Caring for your incision at home is important to prevent infection. Please follow the steps below on incision care:

  • If you have a dressing over your incision, you may remove it when you are home. When your incision is no longer draining it is preferred that you leave your incision open to air. You can cover your incision with a dry dressing if this is more comfortable, but you should change this dressing daily.
  • Your incision has been closed with suture material under the skin and covered with steri-strips (small pieces of surgical tape) on the skin. The steri-strips will gradually peel off as they get wet when you take a shower. This is normal and expected.
  • You can shower 3-5 days after your surgery depending on the extent of your surgery. No direct water pressure on the incision, but water can hit the top of you back and roll over the incision. Pat dry with a clean towel. No tub soaks.

Pain management at home

You may have an occasional increase in the low back, leg pain and/or numbness after surgery during the healing phase. This is normal and is caused by inflammation (or swelling) of tissue in your low back. To reduce the pain, there are several approaches to try.

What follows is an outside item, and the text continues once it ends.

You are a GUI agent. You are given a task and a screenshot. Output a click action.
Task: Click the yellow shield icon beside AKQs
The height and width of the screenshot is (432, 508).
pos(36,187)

  • Do not sit more than 30 minutes at a time the next 48 hours.
  • Take the pain medicine as directed by your doctor.
  • You can utilize Tylenol (as long as Tylenol/acetaminophen is not a component of your narcotic medication) to supplement your pain control if needed. You can also utilize non-steroidal anti-inflammatories, such as Advil/Aleve/Ibuprofen, to help reduce inflammation and assist with pain control. Do not exceed the recommended daily dosage of these medications.

Narcotic pain medication causes constipation. Eat plenty of foods with roughage (bran, oat, fruit, applesauce) and drink a lot of fluids, especially prune juice to prevent constipation. You can also take over the counter stool softeners such as Colace.

You will be sent home from the hospital with a prescription for pain medication. You may need one additional refill of pain medication post operatively, but then we anticipate you will be able to discontinue the narcotic medications.

Call your doctor if you have any of the following

  1. A temperature of 101 F (38.3 C) or greater on 2 readings taken 4 hours apart
  2. An increase in pain, redness or swelling around your incision.
  3. Drainage from your incision.
  4. Develop difficulty urinating or controlling your bowel movements.
  5. Increased swelling in your ankles or feet.
  6. Increasing weakness of your legs
  7. Redness, warmth and tenderness on the back of the calf on your lower leg.

Return to work

Your return to work will depend on your recovery and the type of work you do. You must discuss this with your doctor before you return to work

Future follow-up visits

1st post operative appointment: This usually occurs 1 to 2 weeks after your surgery date. Call Dr. Mazahery’s office to confirm the date and time of your post operative appointment at 703-810-5202

Important phone numbers

Dr. Mazahery’s office 703-810-5202, Monday through Friday 8:30 a.m.-5 p.m.

For emergencies on nights and weekends, please call 703-810-5202 and have the on call provider paged. You will need to leave your number and the doctor will call you back shortly.